We spend more on education because we spend so much more on colleges.
But if you look at public education alone, and you take into account that we have more racial diversity and more poverty, it makes a big difference.
There are great public schools where there are public school choice, accountability, and brilliant principals.
I'll just mention one, the Beasley Academic Center in Chicago.
I commend it to anybody.
It's as good as any private school in the country.
I believe that this country is electing more and more African-Americans and Latinos and Asian-Americans who are representing districts that are themselves not necessarily of a majority of their race.
The American people are beginning to vote across racial lines, and I hope it will happen more and more.
More and more women are being elected.
Look at all these women Senate candidates we have here.
You know, according to my mother and my wife and my daughter, this world would be a lot better place if women were running it most of the time.
I do think there are special experiences and judgments and backgrounds and understandings that women bring to this process, by the way.
This lady said here, how have you been affected by the economy?

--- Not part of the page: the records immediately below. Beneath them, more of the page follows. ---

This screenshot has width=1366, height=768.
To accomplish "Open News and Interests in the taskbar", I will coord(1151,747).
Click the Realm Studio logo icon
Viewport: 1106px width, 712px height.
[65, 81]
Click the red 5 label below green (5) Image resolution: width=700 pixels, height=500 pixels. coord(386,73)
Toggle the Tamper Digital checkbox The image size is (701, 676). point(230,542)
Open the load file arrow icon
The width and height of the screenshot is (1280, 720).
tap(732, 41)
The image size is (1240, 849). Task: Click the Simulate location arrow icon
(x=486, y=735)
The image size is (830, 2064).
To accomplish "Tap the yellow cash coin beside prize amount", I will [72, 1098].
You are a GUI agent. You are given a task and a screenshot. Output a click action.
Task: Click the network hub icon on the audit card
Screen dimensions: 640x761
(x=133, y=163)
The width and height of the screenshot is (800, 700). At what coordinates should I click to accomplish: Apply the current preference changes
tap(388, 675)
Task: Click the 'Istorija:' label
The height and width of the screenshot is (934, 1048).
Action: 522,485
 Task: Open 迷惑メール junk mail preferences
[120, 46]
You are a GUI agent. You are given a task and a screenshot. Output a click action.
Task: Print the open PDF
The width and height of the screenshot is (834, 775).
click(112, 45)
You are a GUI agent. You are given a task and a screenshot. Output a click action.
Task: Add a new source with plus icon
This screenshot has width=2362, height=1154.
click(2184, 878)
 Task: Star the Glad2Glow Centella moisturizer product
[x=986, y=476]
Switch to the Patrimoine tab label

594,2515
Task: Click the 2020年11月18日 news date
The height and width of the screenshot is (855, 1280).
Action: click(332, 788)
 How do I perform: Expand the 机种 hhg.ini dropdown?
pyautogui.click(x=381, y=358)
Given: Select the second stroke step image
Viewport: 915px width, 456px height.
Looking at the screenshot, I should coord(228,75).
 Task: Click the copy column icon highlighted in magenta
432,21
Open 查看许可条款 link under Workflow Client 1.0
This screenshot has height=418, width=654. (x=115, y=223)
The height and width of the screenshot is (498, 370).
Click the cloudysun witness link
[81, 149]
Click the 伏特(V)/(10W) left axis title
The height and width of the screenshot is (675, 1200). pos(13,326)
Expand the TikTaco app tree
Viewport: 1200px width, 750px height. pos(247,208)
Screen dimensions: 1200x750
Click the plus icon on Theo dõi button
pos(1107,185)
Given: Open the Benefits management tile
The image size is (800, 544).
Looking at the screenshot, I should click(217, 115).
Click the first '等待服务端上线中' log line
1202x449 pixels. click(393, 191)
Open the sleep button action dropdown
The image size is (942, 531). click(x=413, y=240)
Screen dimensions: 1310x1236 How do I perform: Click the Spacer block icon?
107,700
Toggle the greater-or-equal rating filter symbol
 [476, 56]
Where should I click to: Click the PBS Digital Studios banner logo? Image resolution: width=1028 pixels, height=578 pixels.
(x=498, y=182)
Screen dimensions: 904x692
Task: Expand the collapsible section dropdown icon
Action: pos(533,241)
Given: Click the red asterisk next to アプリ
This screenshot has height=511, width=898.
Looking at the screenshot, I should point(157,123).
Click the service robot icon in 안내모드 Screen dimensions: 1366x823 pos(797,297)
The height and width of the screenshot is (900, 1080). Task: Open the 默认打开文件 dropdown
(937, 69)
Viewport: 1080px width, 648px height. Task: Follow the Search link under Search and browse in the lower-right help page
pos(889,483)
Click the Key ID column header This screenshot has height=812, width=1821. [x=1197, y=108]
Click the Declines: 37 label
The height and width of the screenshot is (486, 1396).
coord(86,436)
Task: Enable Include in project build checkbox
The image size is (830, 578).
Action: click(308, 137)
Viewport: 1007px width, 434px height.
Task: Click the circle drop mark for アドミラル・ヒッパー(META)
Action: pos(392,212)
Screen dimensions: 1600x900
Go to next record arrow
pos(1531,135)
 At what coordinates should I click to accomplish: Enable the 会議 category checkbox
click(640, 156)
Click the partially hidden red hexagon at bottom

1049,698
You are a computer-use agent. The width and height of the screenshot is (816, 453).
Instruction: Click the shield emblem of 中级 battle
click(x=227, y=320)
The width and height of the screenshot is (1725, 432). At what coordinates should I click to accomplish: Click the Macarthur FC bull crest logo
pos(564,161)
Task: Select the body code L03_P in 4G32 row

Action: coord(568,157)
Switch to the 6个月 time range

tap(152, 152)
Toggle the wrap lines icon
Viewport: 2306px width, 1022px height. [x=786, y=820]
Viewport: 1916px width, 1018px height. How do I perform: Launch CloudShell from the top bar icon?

I mean, women know what it's like to be paid an unequal amount for equal work; they know what's it like not to have flexible working hours; they know what it's like not to have family leave or child care.
So I think it would be a good thing for America if it happened, and I think it will happen in my lifetime.
Thank you, Carole, and thank you, ladies and gentleman.
Since I suggested this format, I hope it's been good for all of you.
I've really tried to be faithful to your request that we answer the questions specifically and pointedly.
I thought I owed that to you.
And I respect you for being here, and for the impact you've had on making this a more positive experience.
These problems are not easy.
They're not going to be solved overnight.
But I want you to think about just two or three things.
First of all, the people of my State have let me be their Governor for 12 years because I made commitments to two things, more jobs and better schools.
Our schools are now better.
Our children get off to a better start, from preschool programs and smaller classes in the early grades.
We have one of the most aggressive adult education programs in the country.
We talked about that.
This year, my State ranks first in the country in job growth, fourth in manufacturing job growth, fourth in income growth, fourth in the decline of poverty.
I'm proud of that.
It happened because I could work with people, Republicans and Democrats.
That's why we've had 24 retired generals and admirals, hundreds of business people, many of them Republican, support this campaign.
You have to decide whether you want to change or not.
We do not need 4 more years of an economic theory that doesn't work.
We've had 12 years of trickle-down economics.
It's time to put the American people first, to invest and grow this economy.
I'm the only person here who's ever balanced a government budget, and I've presented 12 of them and cut spending repeatedly.
But you cannot just get there by balancing the budget.
We've got to grow the economy by putting people first, real people like you.
I got into this race because I did not want my child to grow up to be part of the first generation of Americans to do worse than their parents.
We're better than that.
We can do better than that.
I want to make America as great as it can be, and I ask for your help in doing it.